Von: apa
Zum Saisonabschluss der alpinen Snowboarder in Winterberg haben Österreichs Athleten gleich drei Podestplätze geholt. Sabine Payer und zum ersten Mal überhaupt Christoph Karner erreichten am Samstag im Parallel-Slalom jeweils das große Finale. In diesem mussten sich aber beide geschlagen geben. Routinier Alexander Payer machte das Familienglück mit Rang drei perfekt, es war beim Weltcupfinale sein erster Saison-Podestrang. Am Sonntag beschließt der Teambewerb die Saison.
Für Payer, die in Winterberg schon dreimal triumphiert hatte, war es ein schöner Schlusspunkt unter eine erfolgreiche Saison. Die 33-jährige Kärntnerin, die bei den Olympischen Spielen im Riesentorlauf Silber geholt hatte, musste sich im Finale nur der Italienerin Lucia Dalmasso beugen. Letztere sicherte sich damit die kleine Kristallkugel. Martina Ankele wurde Siebente.
“Ich bin mega-happy über dieses Podium, Winterberg ist einfach ein Super-Spot für mich. Dass dazu auch Alex auf das Podium gefahren ist, hat schon etwas”, freute sich Sabine Payer. 2022 hatten sie und ihr damaliger Noch-nicht-Ehemann Alexander am selben Schauplatz gewonnen.
Vier ÖSV-Männer in Top 9
Bei den Männern war es der 22-jährige Steirer Karner, der von insgesamt fünf ÖSV-Athleten im Achtelfinale bis zum Kampf um den Sieg ungeschlagen blieb. Diesen holte dann der Südkoreaner Lee Sang-ho. “Es fühlt sich super an, erstmals auf dem Podium zu stehen. Man weiß ja, dass mein Fahrstil etwas Harakiri ist, aber heute habe ich etwas mehr Kontrolle in meine Fahrten gebracht”, erklärte Karner zufrieden.

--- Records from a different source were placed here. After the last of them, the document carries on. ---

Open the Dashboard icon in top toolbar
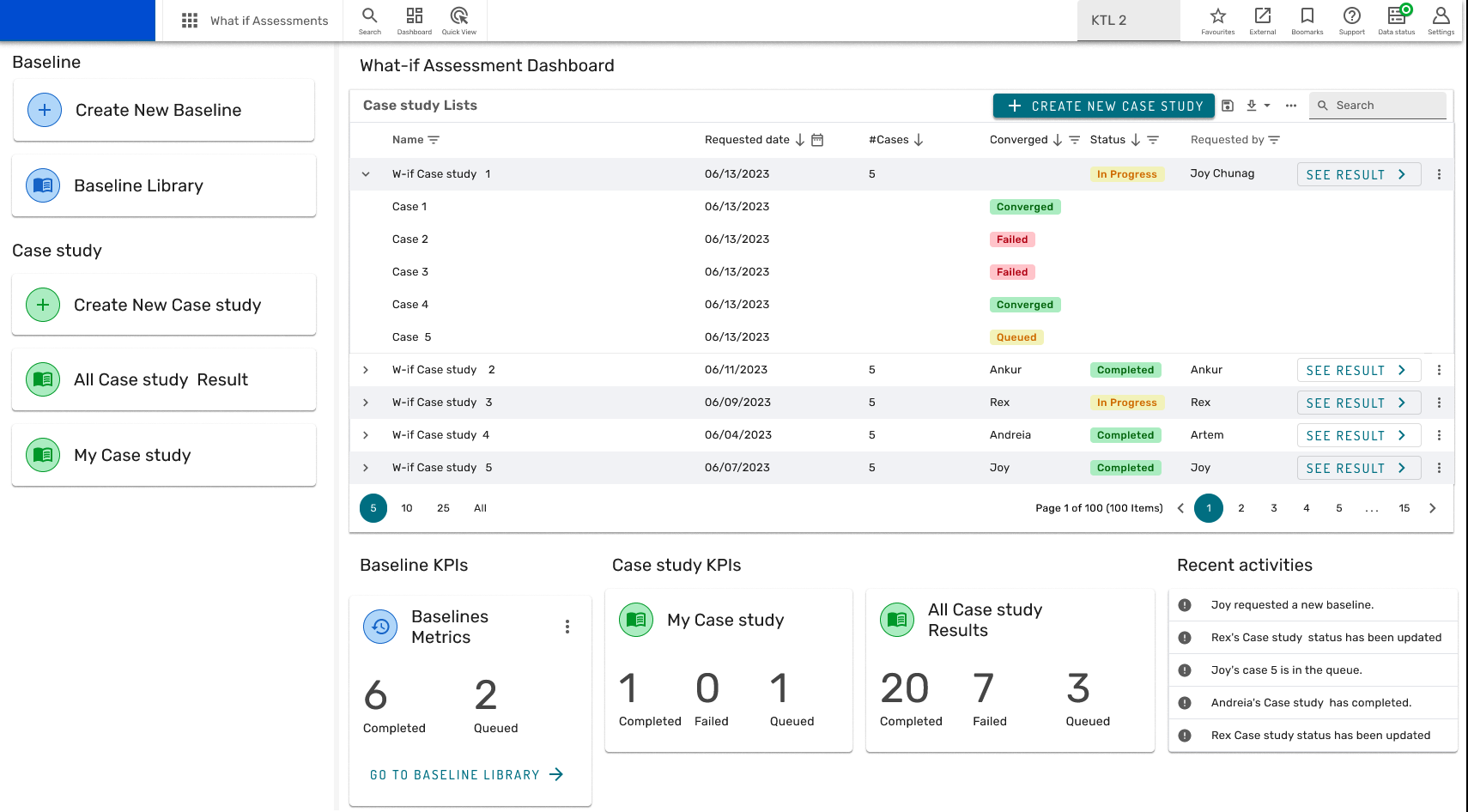The height and width of the screenshot is (812, 1468). point(414,16)
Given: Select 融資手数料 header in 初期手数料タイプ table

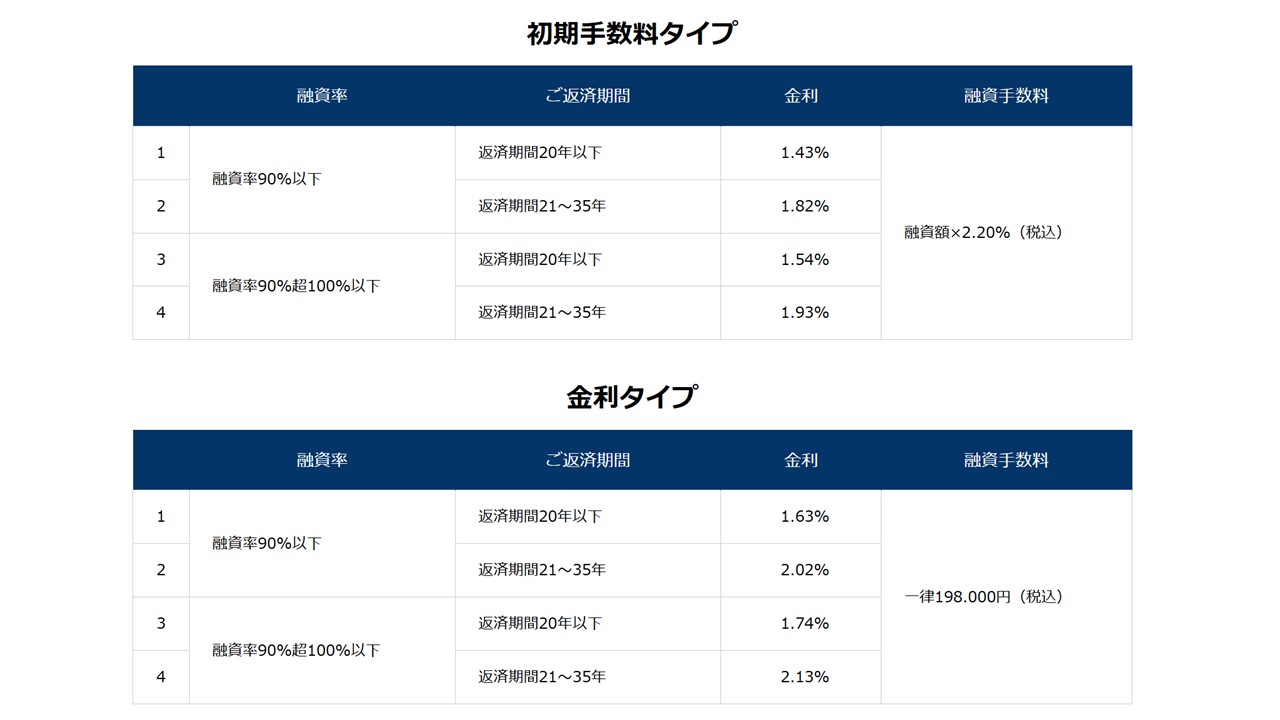Looking at the screenshot, I should 1006,96.
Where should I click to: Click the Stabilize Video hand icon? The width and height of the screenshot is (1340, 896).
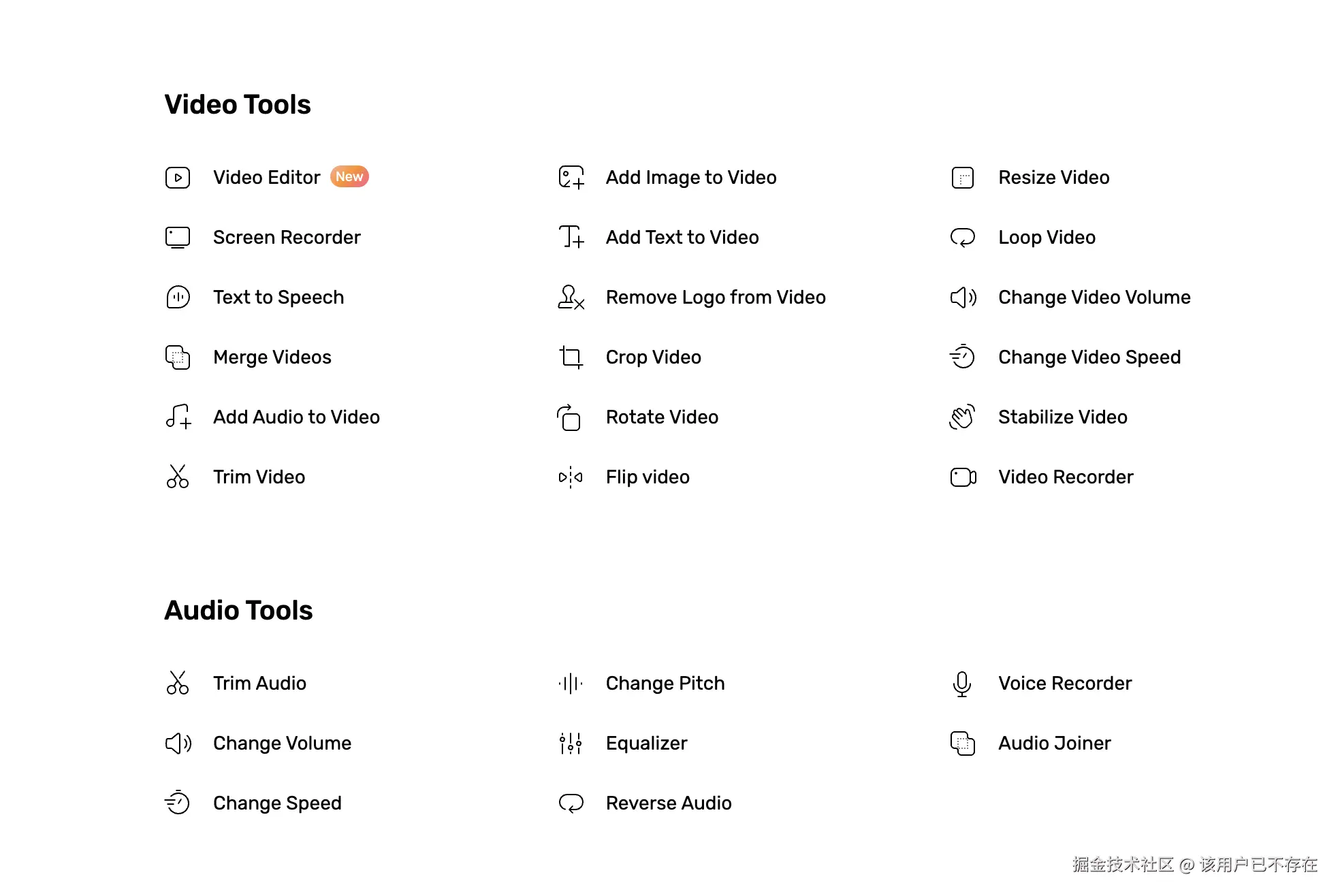[x=962, y=417]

In den beiden rot-weiß-roten Duellen im Achtelfinale setzte sich Fabian Obmann hauchdünn gegen Arvid Auner durch und verlor dann im Viertelfinale gegen Karner. Alexander Payer gewann das Duell gegen Andreas Prommegger. Obmann wurde unmittelbar vor Auner Achter, Prommegger wurde 14. Doppel-Olympiasieger Benjamin Karl, der seine Snowboard-Karriere an diesem Wochenende beendet, hatte sich nicht für den Bewerb qualifiziert.